Groups calling themselves members of the Wise Use movement represent landowners, loggers, off-road vehicle users, miners and other individuals who are often at odds with legislation enacted to protect and preserve public lands. The term "Wise Use" was co-opted from Gifford Pinchot, first chief of the Forest Service, who advocated the wise use of natural resources. Unfortunately, anti-environmental groups are committed to opening up public lands not only to harmful resource extraction, but to outright exploitation. They also seek to frighten people with paranoid stories about government take-overs, and similar delusional tales of United Nations usurpation of U.S. sovereignty.

Though their ideas are often wacky, these groups have become a thorn in the side of progressive conservation efforts. They've gained footholds in the political machine of Minnesota, particularly in the NE, NW, and SE, and they continue to organize. In general, the movement believes that the government should not own land, that private property rights need not recognize responsibilities to the common good or environment, that the authority of counties is equal to that of the state and federal governments, and that environmental laws, and those people that support them (and agencies that implement them), are the cause of all rural job insecurity. To that end, they prey upon the fears of non-unionized rural workers dependent upon natural resources, villainizing those in support of conservation and natural resource agency employees. They oppose all land use restrictions - thus wilderness designation is one of their favorite targets. But they also oppose even lesser levels of resource protection - travel restrictions on ATVs, OHVs, and personal watercraft, etc. Even the existence and creation of state owned and managed wildlife management areas are now under attack by the movement, and they oppose federal acquisition of waterfowl production areas, national wildlife refuges, and parks. Where these places already do exist, the Wise Use movement maintains that they should be open to oil and gas drilling, logging, grazing and other uses contrary to the purpose of the land use designation. Wildlife, fish and plant species that are threatened or endangered are "non-adaptive species" in the language of Wise Use, and are not needed (nor are the laws that protect these species from extinction).

→ Prompt A: Name each kind of person the passage on the Wise Use movement says its groups represent.
The two blocks of rows were taken from separate sources.

Element and text position data:
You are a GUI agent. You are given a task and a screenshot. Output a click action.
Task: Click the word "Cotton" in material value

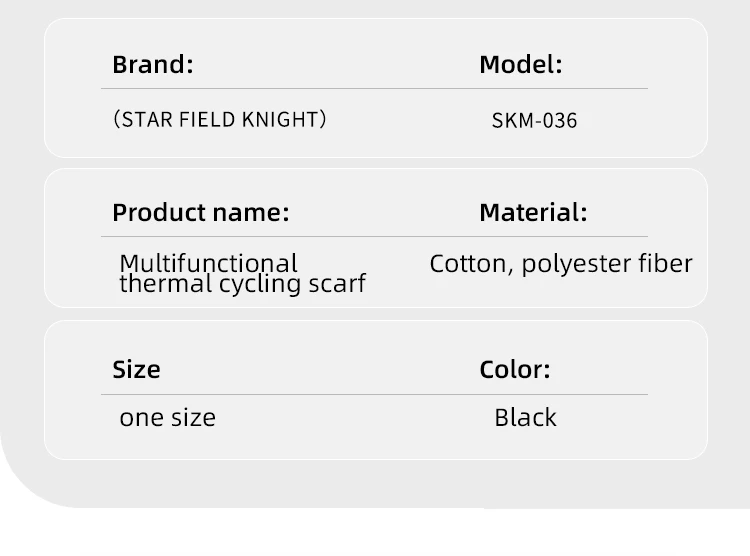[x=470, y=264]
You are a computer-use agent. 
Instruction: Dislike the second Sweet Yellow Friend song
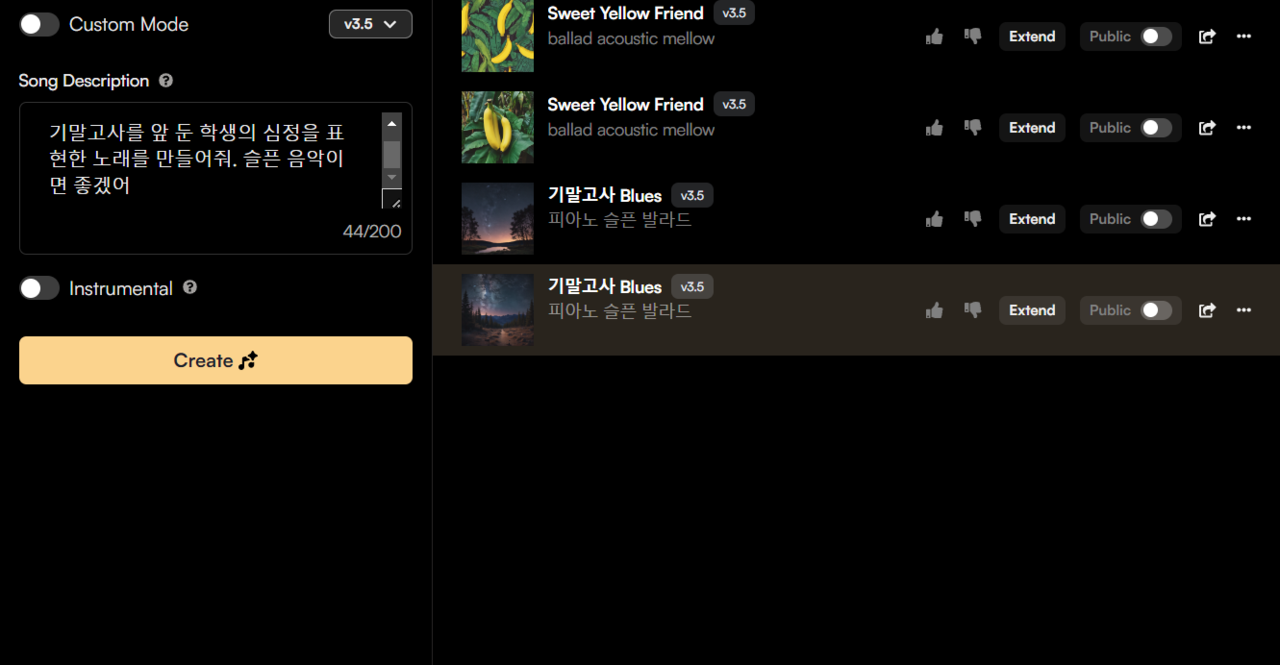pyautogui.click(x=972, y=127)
==
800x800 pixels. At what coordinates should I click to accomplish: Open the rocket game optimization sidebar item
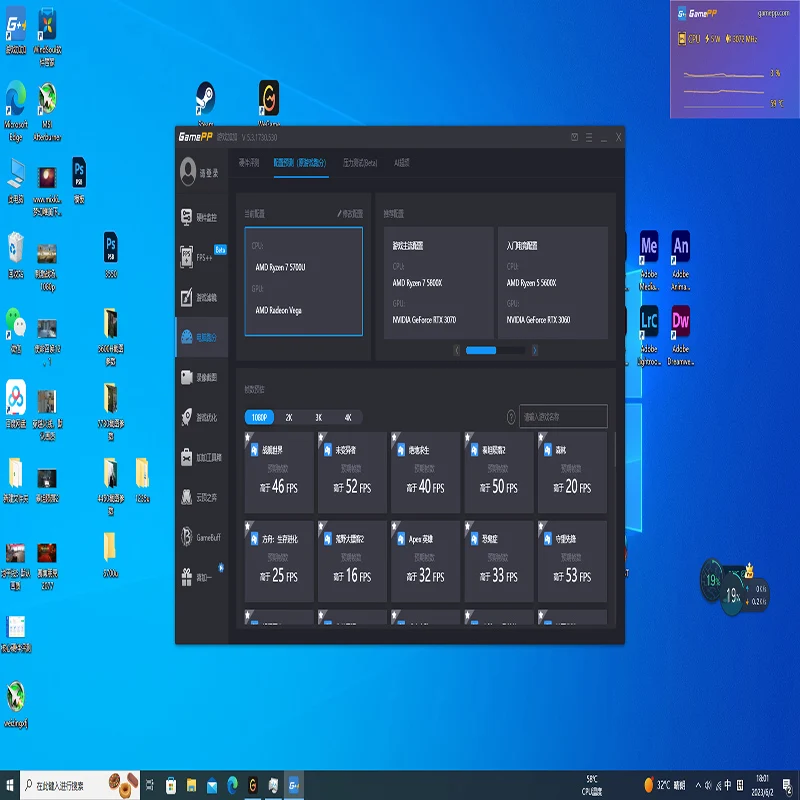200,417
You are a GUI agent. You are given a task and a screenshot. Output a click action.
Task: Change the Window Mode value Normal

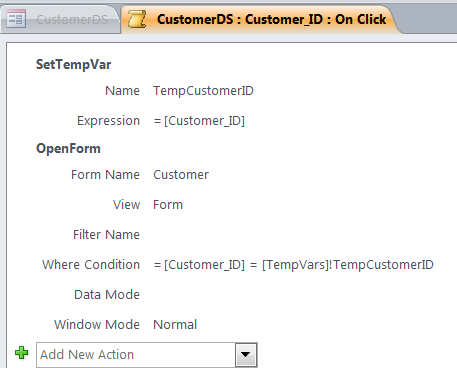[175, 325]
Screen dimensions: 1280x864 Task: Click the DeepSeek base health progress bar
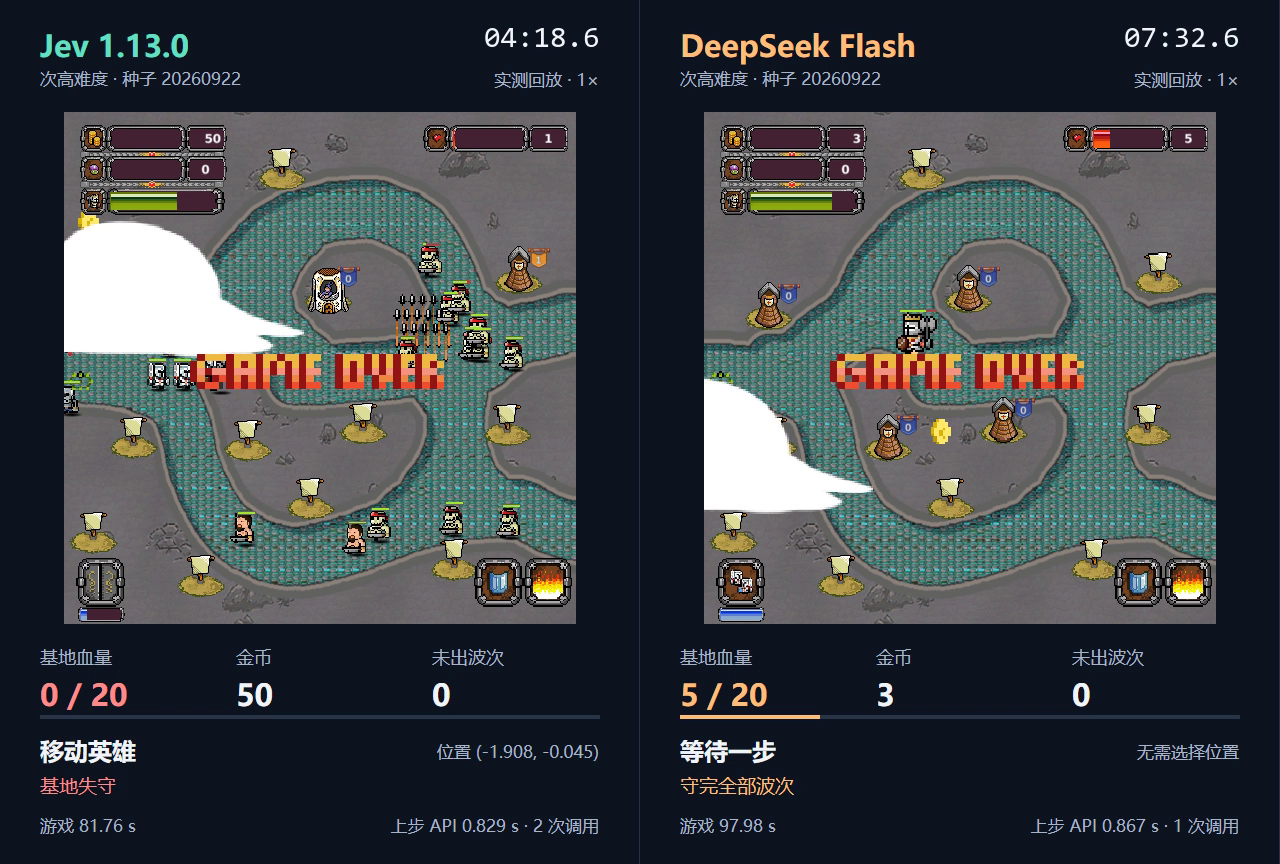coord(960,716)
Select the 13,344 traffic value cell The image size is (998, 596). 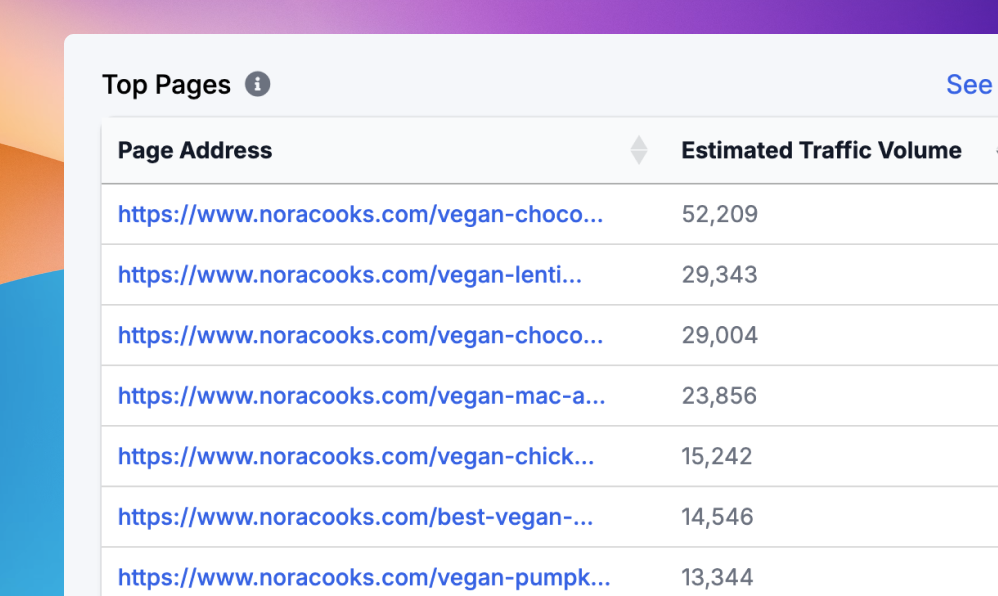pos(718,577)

→ Prompt B: In the rows, move every coordinate in the answers by -78, and write out again the lines from the line with "You are a computer-use agent." to the line with "pyautogui.click(x=972, y=127)", inclusive. Leave out the pictures.

→ Written reply A: Landowners, loggers, off-road vehicle users, and miners.

→ Written reply B:
You are a computer-use agent. 
Instruction: Dislike the second Sweet Yellow Friend song
pyautogui.click(x=894, y=49)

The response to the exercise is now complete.